= Hans Johan Sollie =

Norwegian politician

Hans Johan Sollie (13 June 1885 – 12 February 1973) was a Norwegian bookseller and member of parliament for the Conservative Party.

==Biography==
He was born in Aalesund in Møre og Romsdal, Norway. He was a son of headmaster Paul Sollie (1852–1919) and Dorothea Torgersen (1860–1949). He was a nephew of politician Harald Bredo Sollie. He finished his secondary education in Fredrikshald in 1903, and set out to be a bookseller. He worked in H. Aschehoug & Co's outlet from 1903 to 1905, in Gudbrandsdalens Bokhandel briefly in 1905 and for Erik Qvist from 1905 to 1908. In 1908 he started his own book shop in Horten Municipality. He also wrote for newspapers such as Verdens Gang.

In politics, Sollie was a member of the city council of Horten Municipality from 1913 to 1919, and then served as mayor from 1919 to autumn 1945, except for the period between 1940 and spring 1945 when Norway was occupied by Nazi Germany.
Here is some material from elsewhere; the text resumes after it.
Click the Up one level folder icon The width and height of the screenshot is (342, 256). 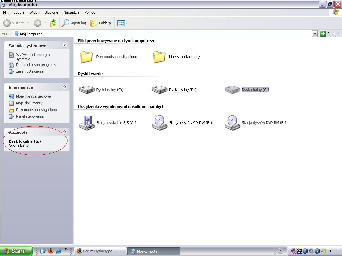click(53, 23)
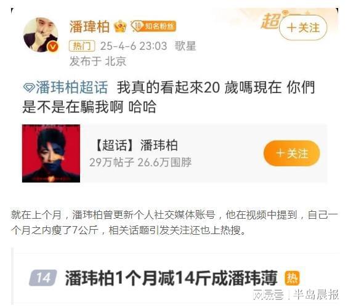Tap the number 14 hot search rank badge
Image resolution: width=348 pixels, height=308 pixels.
(x=43, y=278)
He served in the Parliament of Norway from 1934 to 1936 for the constituency Market towns of Vestfold county, and was a deputy representative for the next term.

Sollie was very active in local organizations. In transport he was a member of the 1928 committee that prepared the Moss–Horten Ferry, and he was a member of the supervisory committee of the Vestfold Line from 1930 to 1933. In sport he chaired the clubs Horten SK (skiing) and Horten SK (speed skating). In culture he was a board member of the local cinematographer from 1918 to 1940, and chaired it briefly in 1945; he was also a board member of Kommunale Kinematografers Landsforbund before 1940 and from 1945 to 1946. He was a board member of the newspaper Gjengangeren from 1921 to 1945, and of the local bank Horten og Omegns Privatbank. He chaired the local commerce association from 1912 to 1918. In the Union of Norwegian Cities he was a national board member from 1935, and chaired the regional branch in Vestfold from 1936 to 1940 and 1945 to 1946.